#### GIVEN EXERCISE
Put the records below into a Markdown table with the columns "No." and "Record," one row per line, numbered in order and skipping blank lines. Omit the pictures.

#### RECORDS TO USE
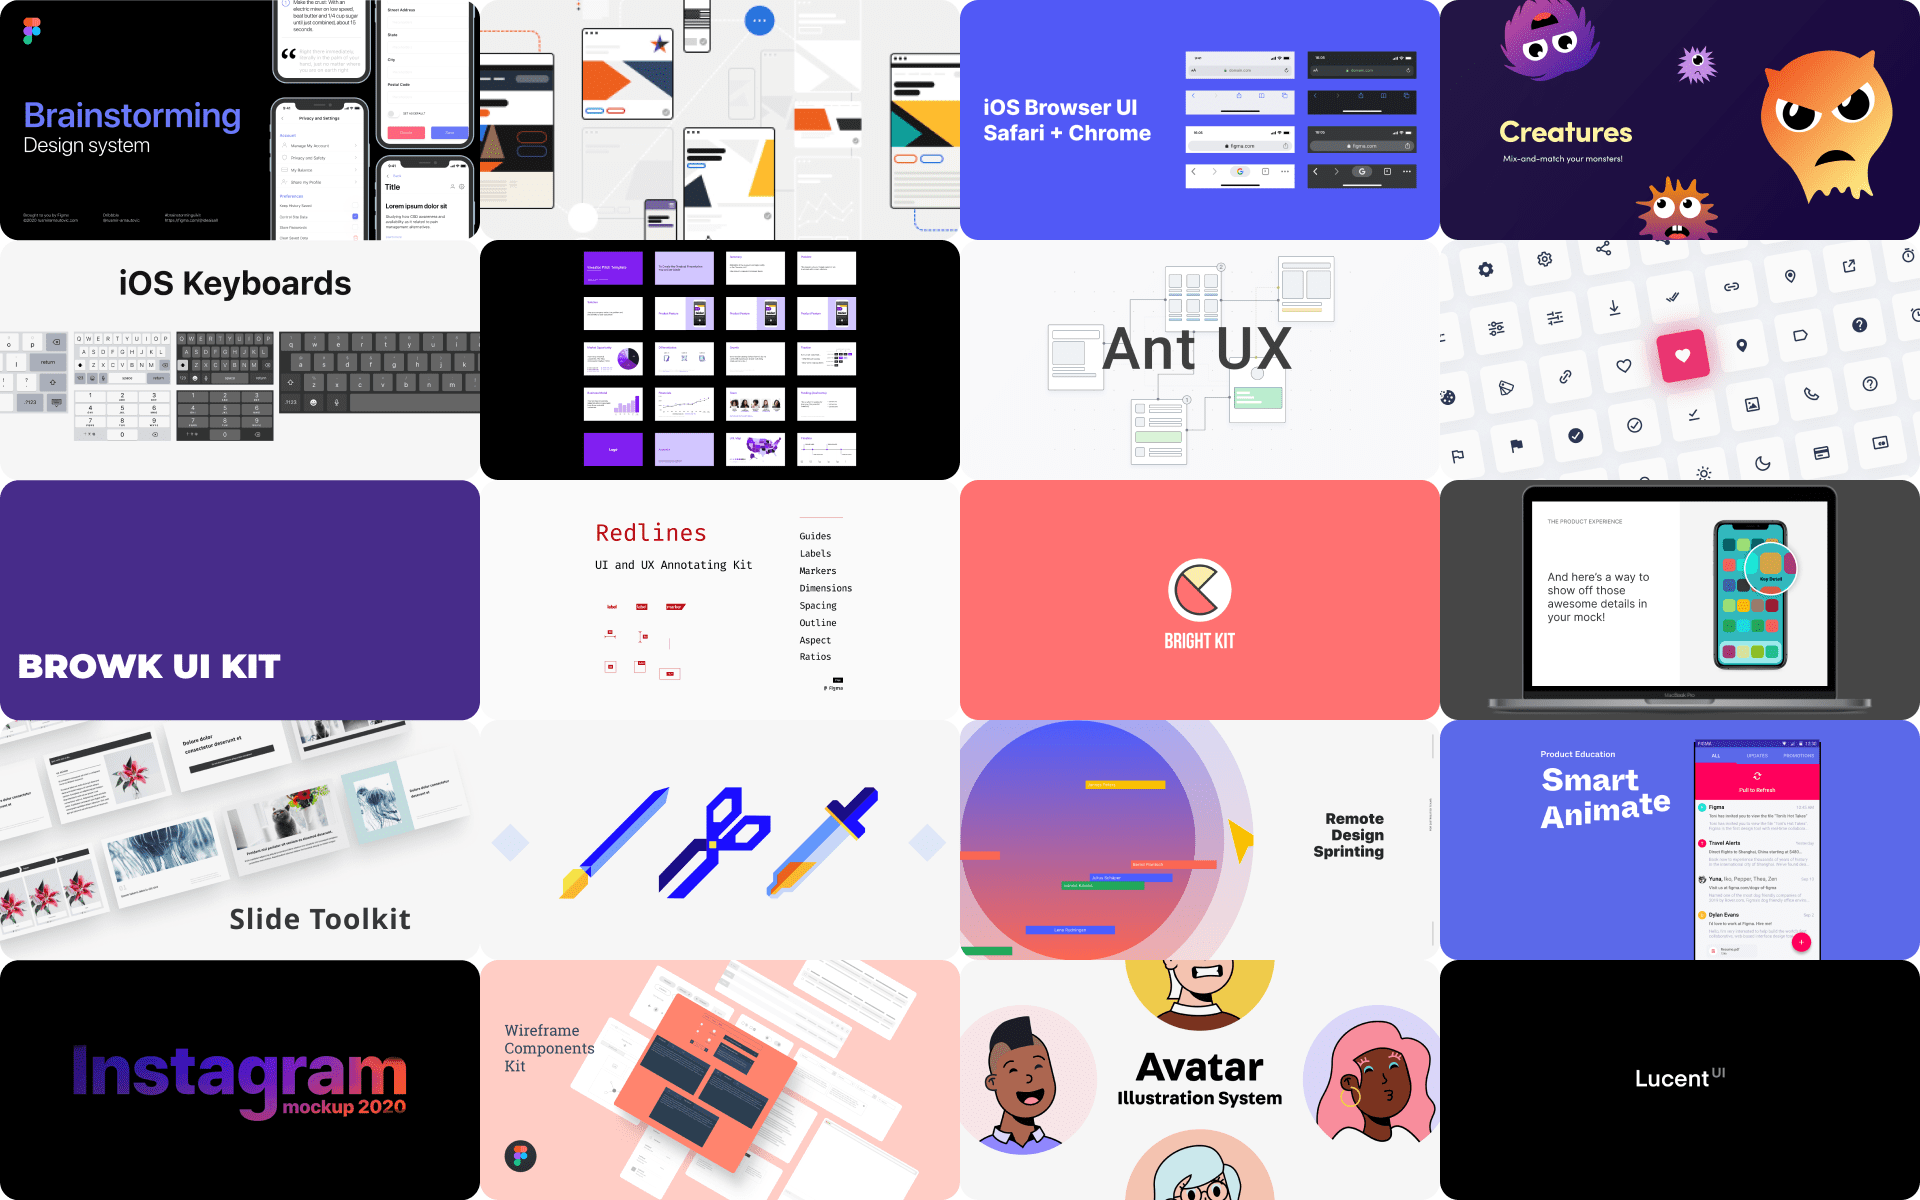Open Instagram Mockup 2020 project
Image resolution: width=1920 pixels, height=1200 pixels.
coord(241,1080)
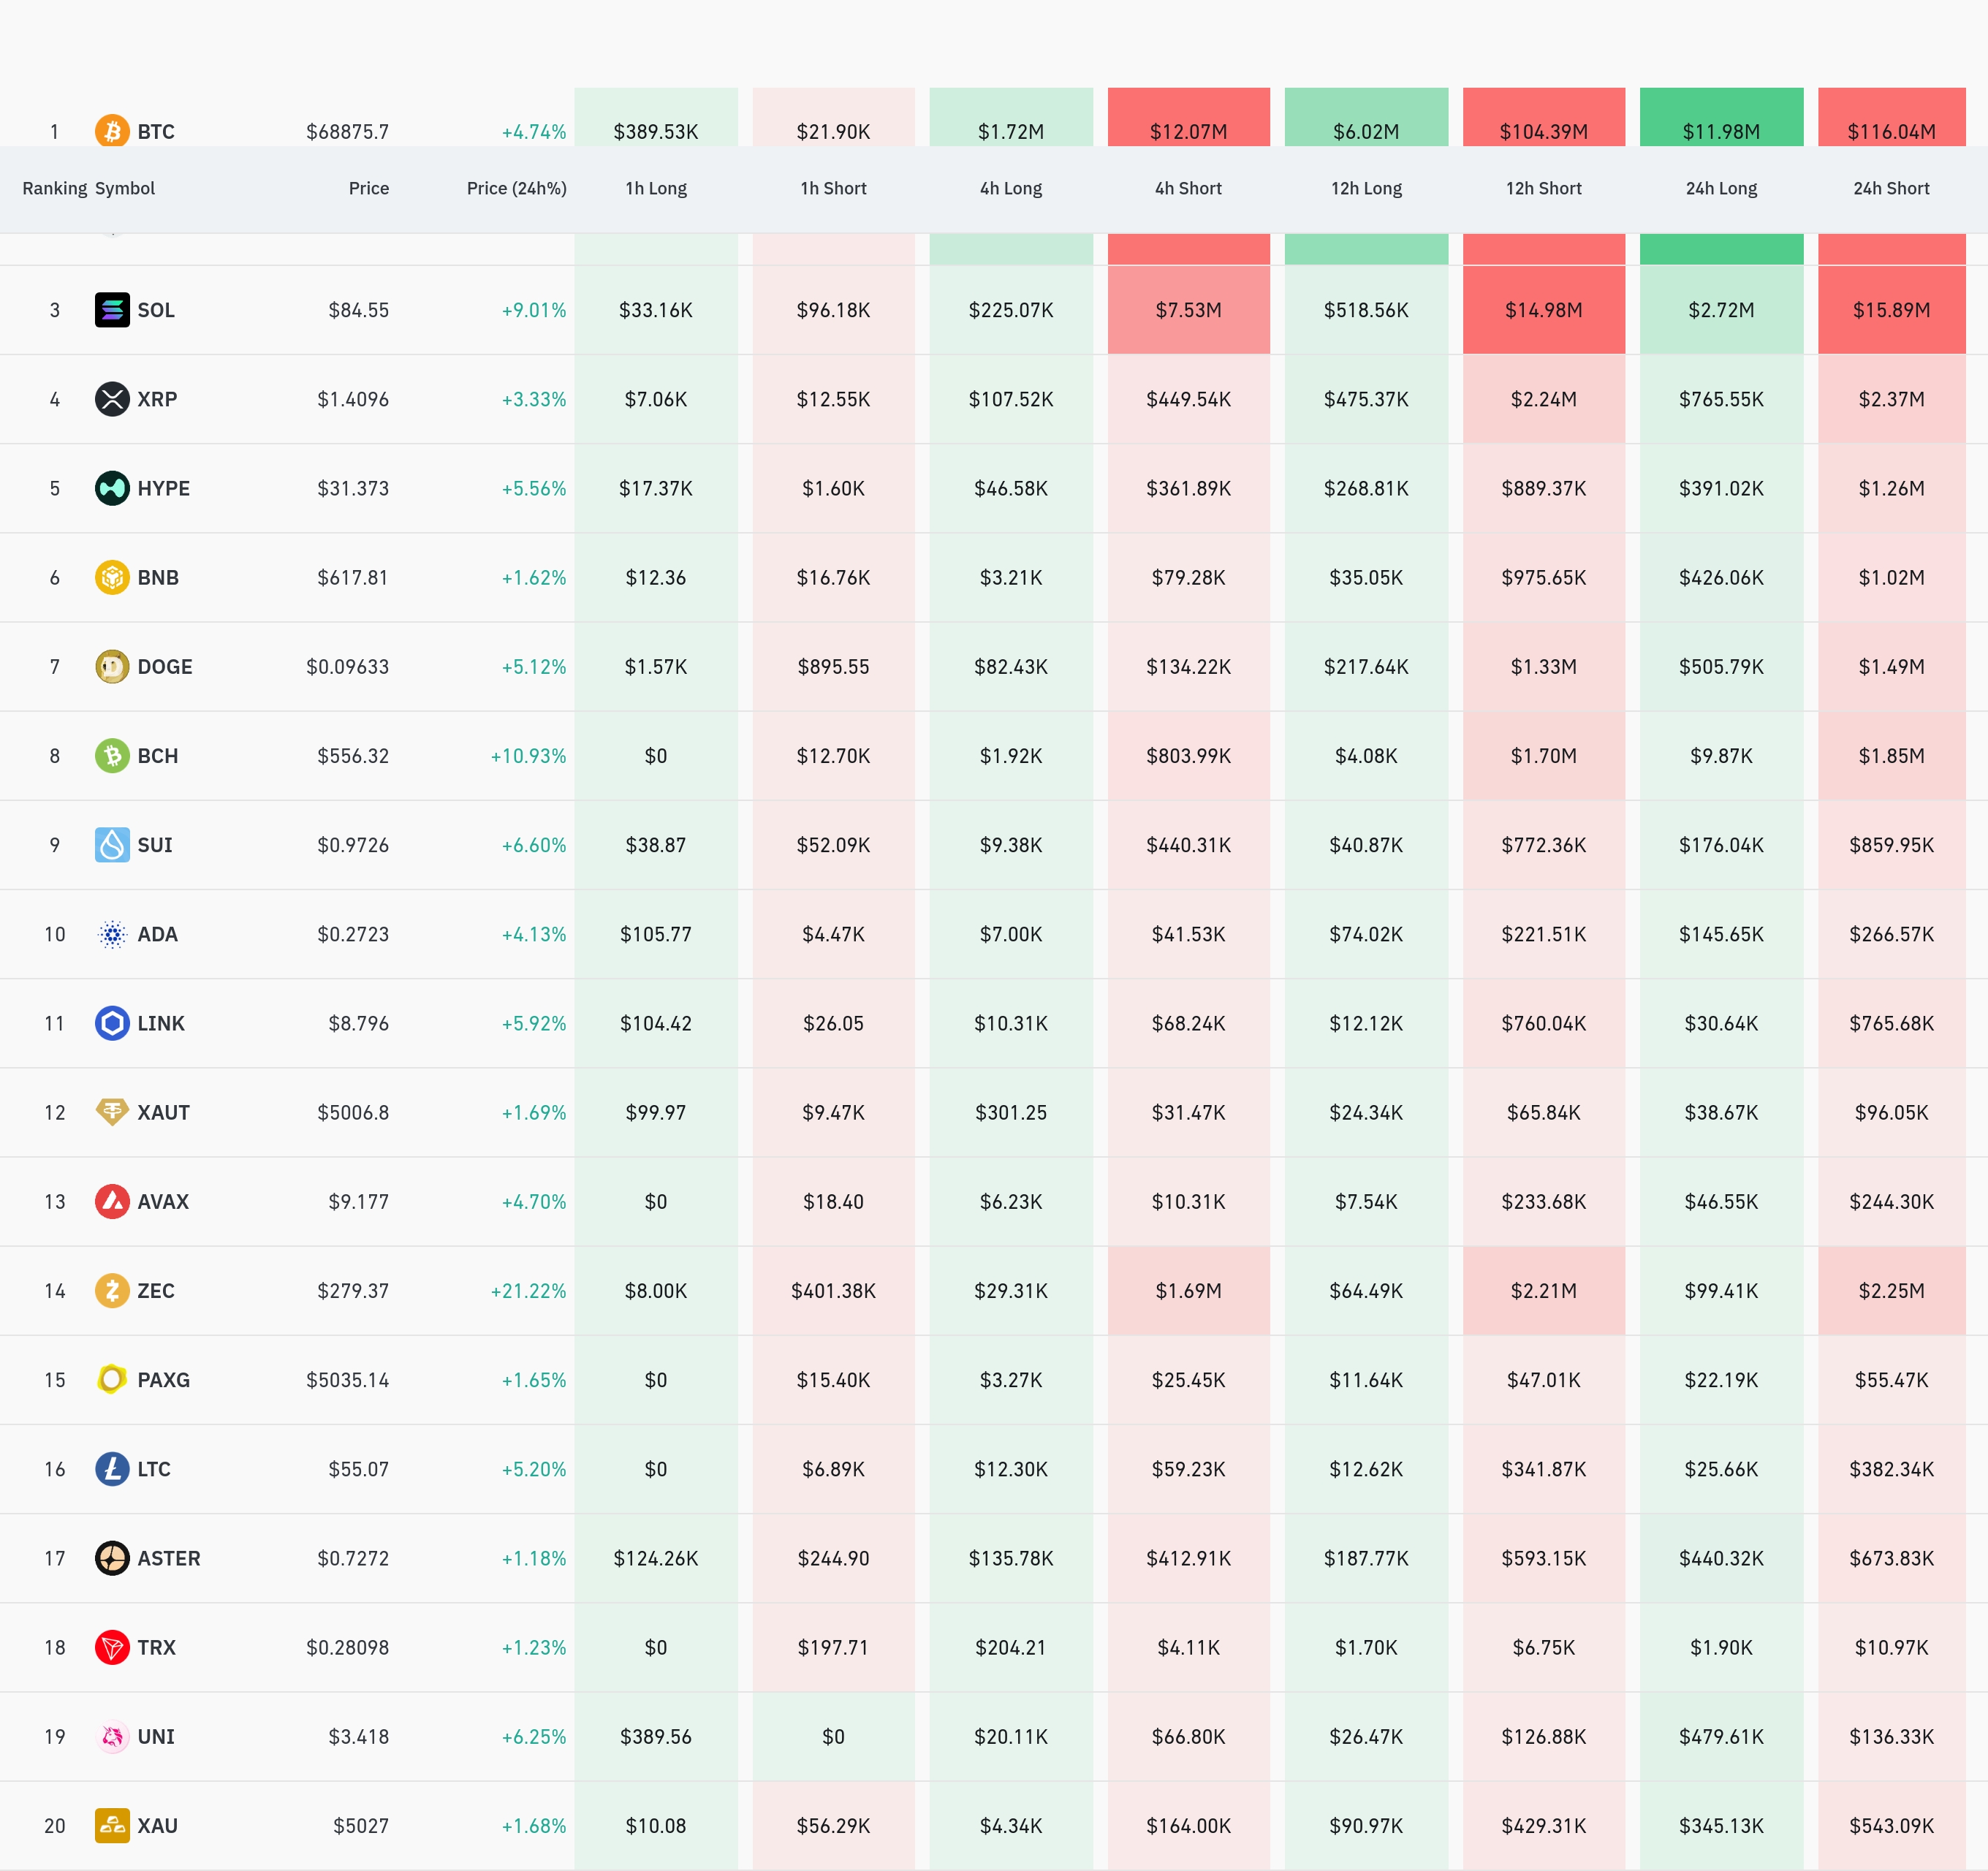Click the XRP coin icon

tap(112, 399)
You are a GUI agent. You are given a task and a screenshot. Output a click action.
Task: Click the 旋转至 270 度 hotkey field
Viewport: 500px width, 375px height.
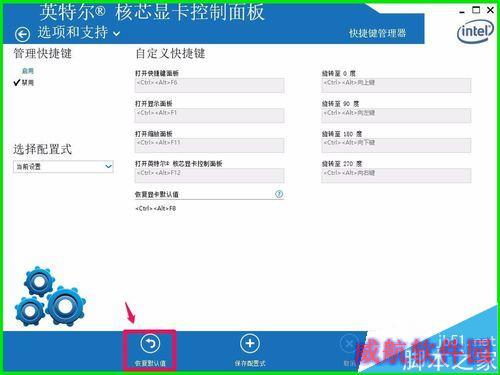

#### SOLUTION BELOW
| No. | Record |
|---|---|
| 1 | Open Instagram Mockup 2020 project |
| 2 | Image resolution: width=1920 pixels, height=1200 pixels. |
| 3 | coord(241,1080) |
| 4 | Click the XRP coin icon |
| 5 | tap(112, 399) |
| 6 | You are a GUI agent. You are given a task and a screenshot. Output a click action. |
| 7 | Task: Click the 旋转至 270 度 hotkey field |
| 8 | Viewport: 500px width, 375px height. |